### DIRECTIONS FOR THIS TASK
The text below on hair loss and the menopause has a bulleted list of other symptoms typical of the perimenopause. List every symptom in that list.

### SELECTED EXCERPT
Sooner or later, every woman goes through the menopause. During this phase of life, various complaints such as hot flushes and sleep disturbances are often part of everyday life. Apart from that, hair loss is also a symptom for many women. What causes thinning hair and what can be done about it is explained below.
The most important facts about hair loss and menopause at a glance
- As the female body produces less oestrogen during the menopause, there is a relative surplus of androgens.
- In women with a genetic predisposition, the hormonal changes lead to hair loss.
- Women should seek medical advice as soon as possible if they suffer from hair loss during the menopause.
- Hormone therapy may be necessary to control hair loss during the perimenopause.
- Since hormone preparations can have side effects, the use of hormones should be carefully considered and discussed with your gynaecologist.
Hormone changes during the menopause
The menopause usually starts around the middle of the 40s, when the body produces fewer and fewer sex hormones like oestrogen. Ovulation may not occur and fertility decreases.
There are irregularities in the menstrual cycle. Periods start to become more frequent and then less frequent. In addition, many women in the menopause are affected by intermenstrual bleeding.
Other symptoms typical of the perimenopause are, for example:
- Bladder weakness
- Vaginal dryness
- Hot flushes
- Sleep disturbances
- Mood swings
Hair loss during the menopause
In addition to the menopause symptoms mentioned above, hair loss can also occur during the menopause. In fact, it is quite common. According to estimates, about 30 percent of all women are affected by it.Period briefs
Like the other symptoms associated with menopause, hair loss is caused by changes in hormone levels. The falling oestrogen level causes the ratio between male and female sex hormones in the body to become confused.
This results in a relative lack of oestrogen or an excess of androgens (male sex hormones). In women with a genetic predisposition, this causes the hair roots to atrophy and the hair to fall out.
How does hair loss become noticeable during the menopause?
Hair loss begins gradually during the menopause. At first, the hair becomes thinner, for example, in the area of the crown, the hairline on the forehead or also on the sides. The scalp increasingly shows through.
At some point, new hair stops growing and bald patches appear. Most women find this extremely disturbing. Moreover, after a certain point, hair loss can no longer be reversed.
Why do not all women suffer from hair loss during the menopause?
Although hair loss is very common during the perimenopause, not all women are affected. The reason for this is that not all women's hair roots are sensitive to the hormonal changes associated with the menopause.
So it may well be that you suffer from hair loss while your best friend still has thick, shiny hair despite menopause. Unfortunately, you have no influence on this. In case of doubt, you should seek medical advice if you are affected by hair loss.
How can hair loss during the menopause be treated?

### DATASET
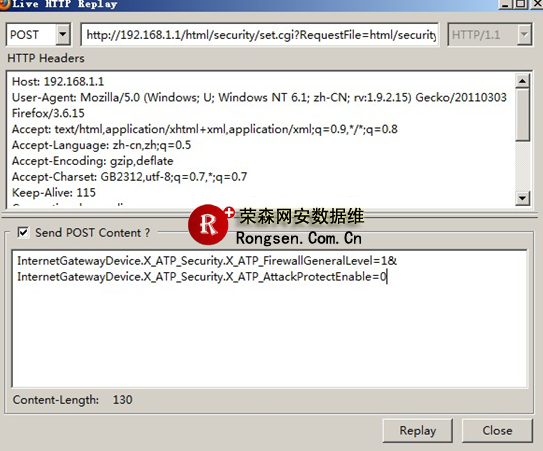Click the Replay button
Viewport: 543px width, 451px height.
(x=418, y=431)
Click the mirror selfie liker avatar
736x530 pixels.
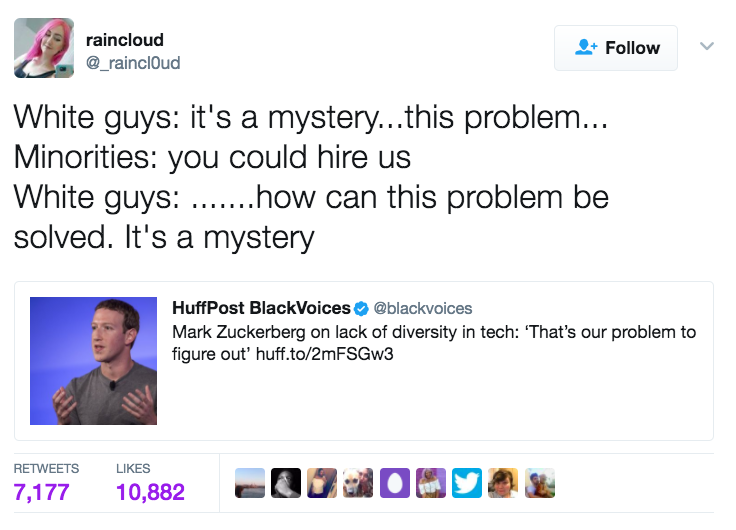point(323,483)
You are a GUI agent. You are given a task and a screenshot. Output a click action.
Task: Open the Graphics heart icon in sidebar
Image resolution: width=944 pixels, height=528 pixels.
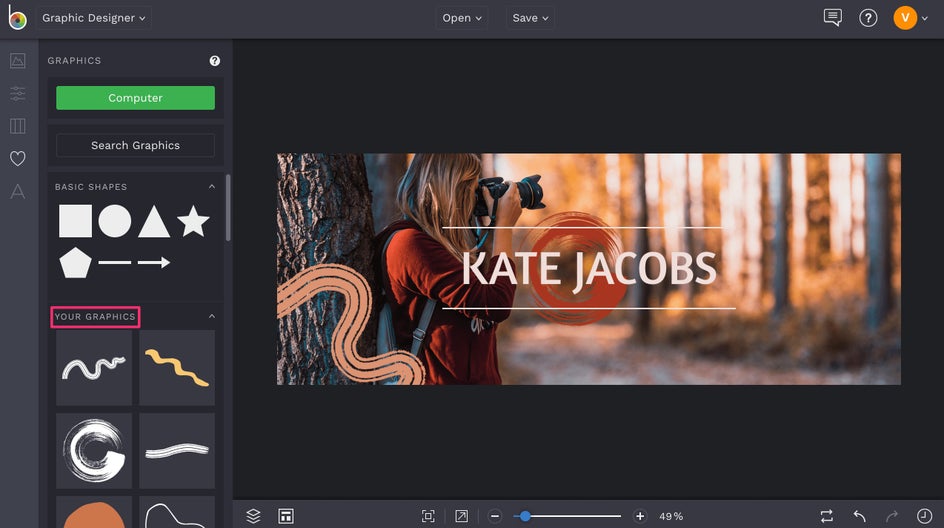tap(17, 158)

* * *

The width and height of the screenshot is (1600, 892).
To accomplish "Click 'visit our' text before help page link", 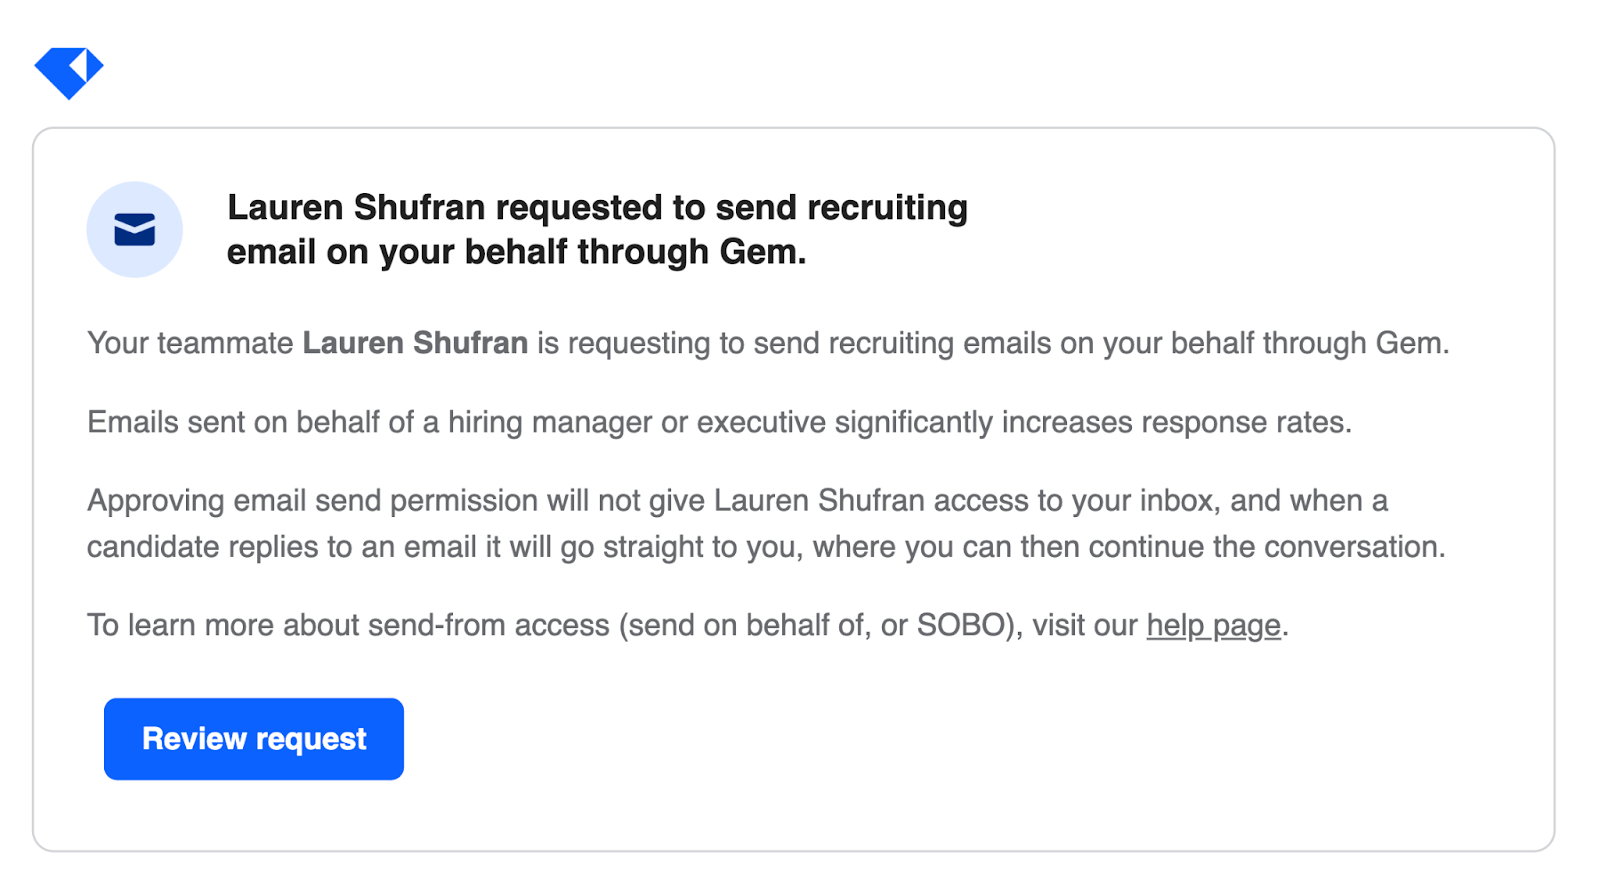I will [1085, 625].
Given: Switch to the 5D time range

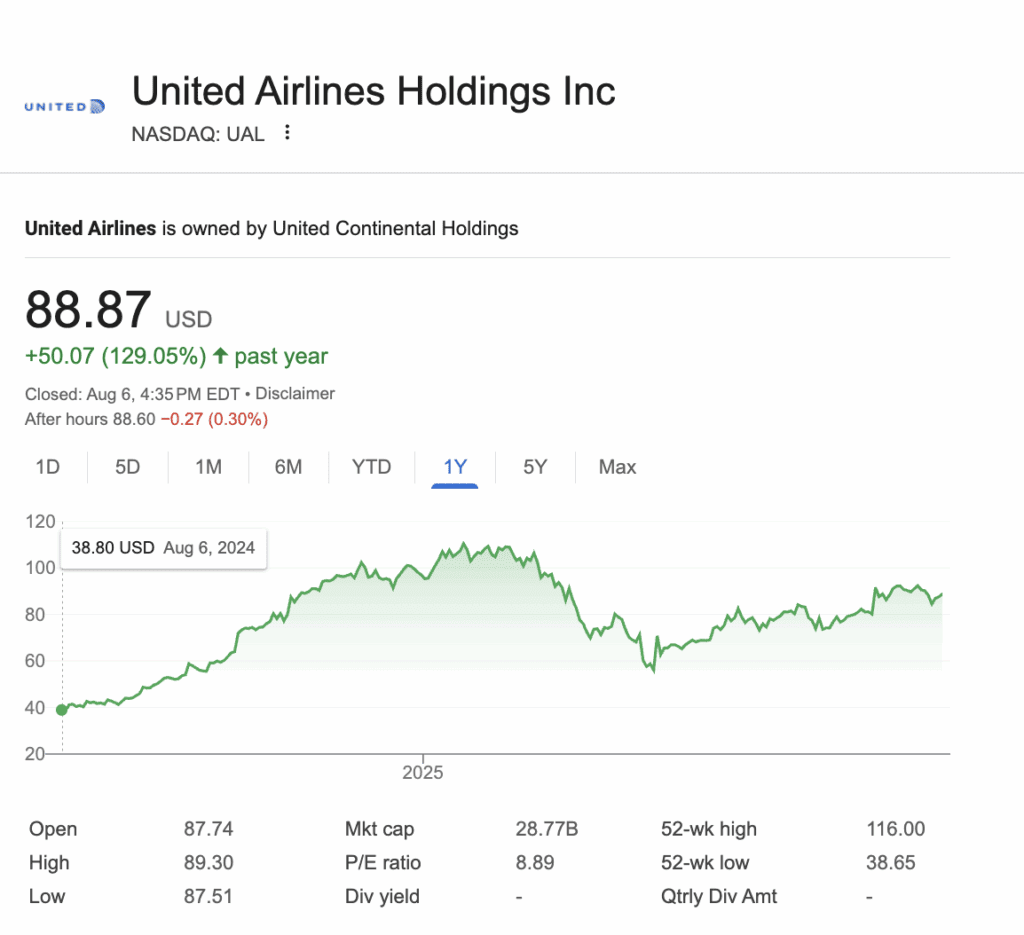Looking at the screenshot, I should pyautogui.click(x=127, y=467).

### EXERCISE RESPONSE
- Bladder weakness
- Vaginal dryness
- Hot flushes
- Sleep disturbances
- Mood swings